# What's Apple's Plan for Autonomous Driving?



## Gulfstream Echo Niner (Dec 24, 2018)

".......because companies have to register their autonomous vehicles with the California DMV, we know that Apple continues to increase both the number of its drivers and the number of its test cars.

As of September, it had 70 autonomous driving vehicles on the road. To put that in comparison, Audi's autonomous driving subsidiary, Autonomous Intelligent Driving, has just 12 cars on public roads in Germany.

https://www.thestreet.com/technology/apples-plan-for-autonomous-driving--14819979

Thanks to filings from a criminal investigation against one of its former employees, we also learned that Apple has more than 5,000 employees who are working on or have knowledge of its autonomous driving project.

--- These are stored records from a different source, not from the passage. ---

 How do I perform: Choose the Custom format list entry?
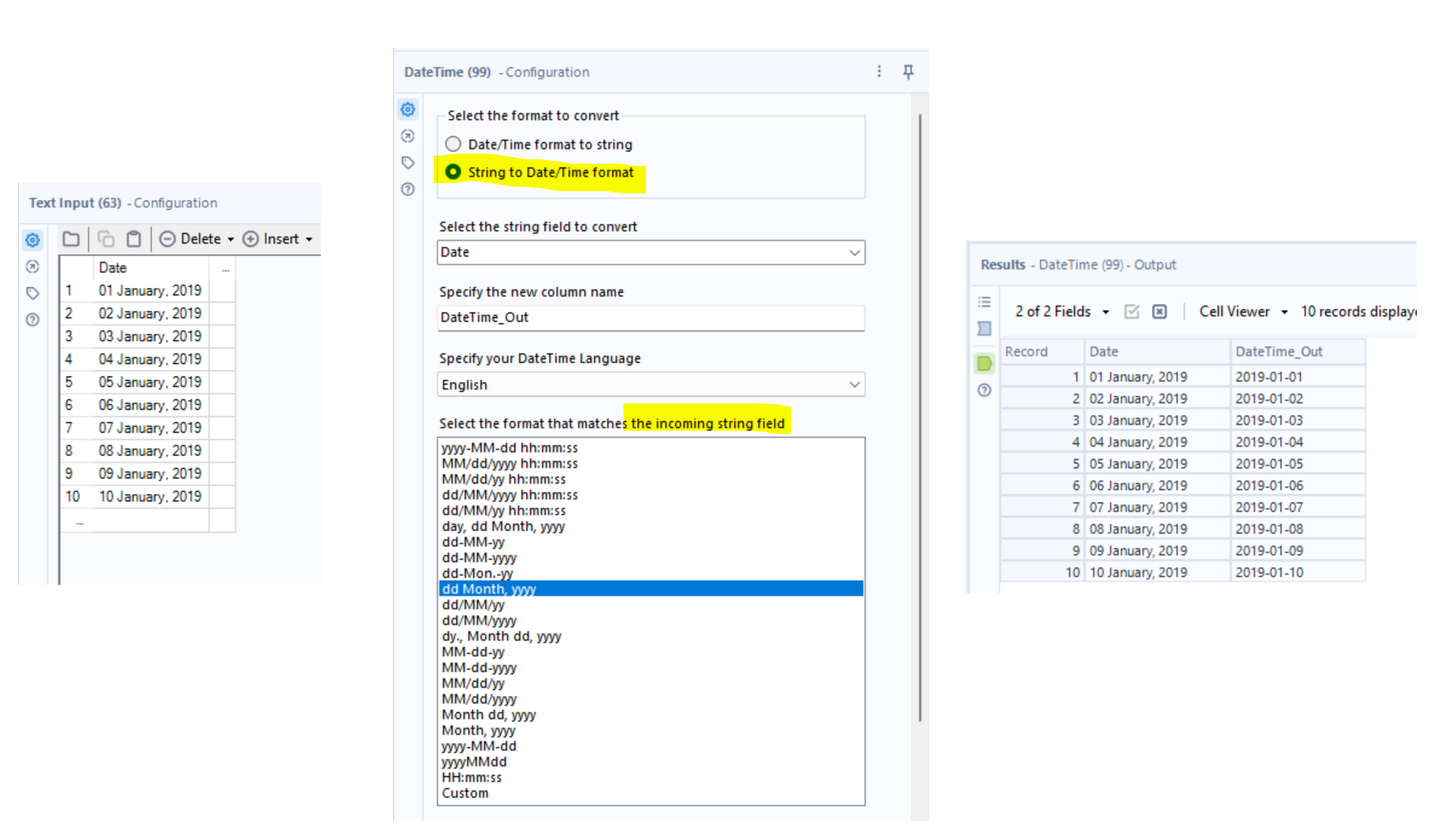(x=465, y=793)
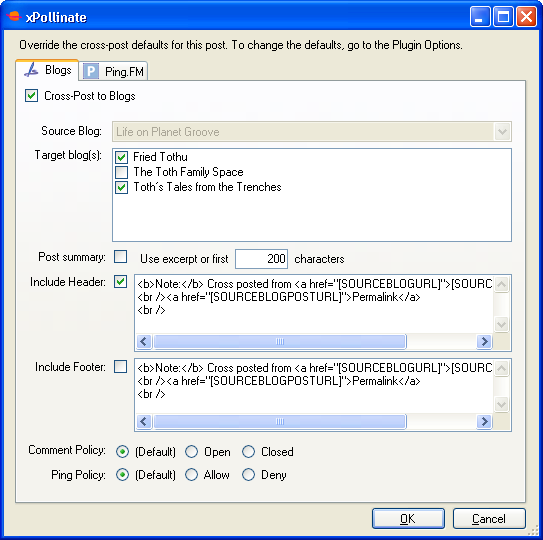Click header box left scroll arrow
This screenshot has height=540, width=543.
click(x=144, y=342)
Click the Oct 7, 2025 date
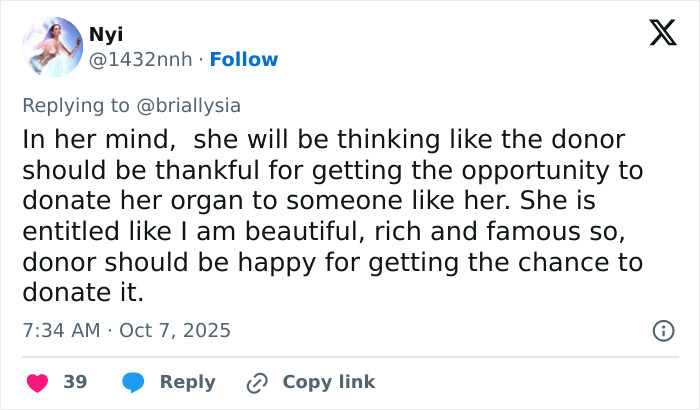Screen dimensions: 700x410 tap(177, 329)
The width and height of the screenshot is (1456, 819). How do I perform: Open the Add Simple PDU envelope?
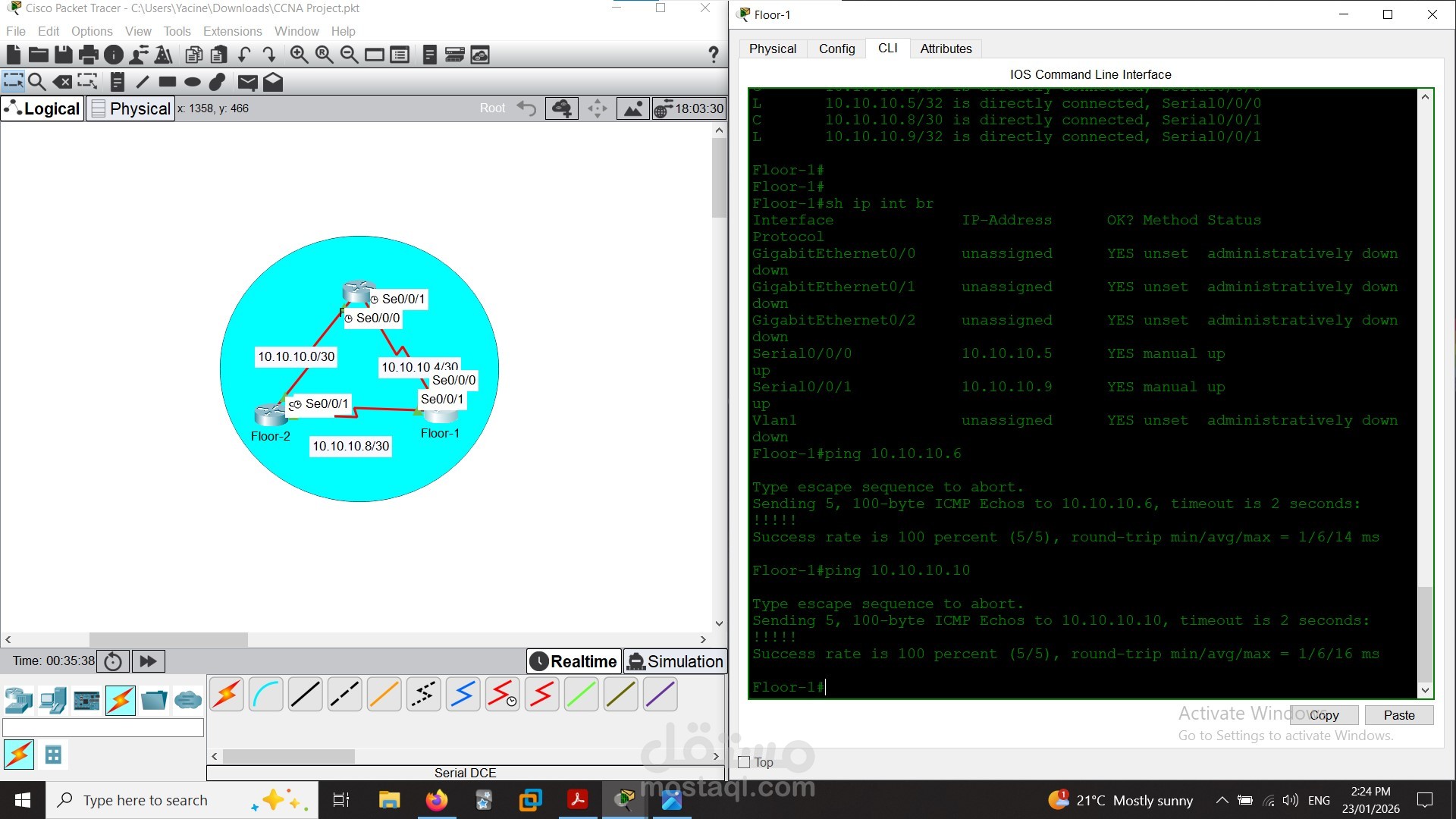[x=247, y=82]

Of that, almost 2,700 of them were considered "core employees" at the time in mid-2018.


----------



## peteyvavs (Nov 18, 2015)

First they have to remove the worms from the Apple.


----------



## UberLyftFlexWhatever (Nov 23, 2018)

peteyvavs said:


> First they have to remove the worms from the Apple.


That's called "beta mode"

BETA means that some feature or specific part of the software are currently still in testing mode, and can cause issues if not used properly. All BETA are not yet 100% stable, and thus should NOT be relied on to be working properly OR working at all.

With autonomous vehicles, beta infers having a human in the testing vehicle watching the software


----------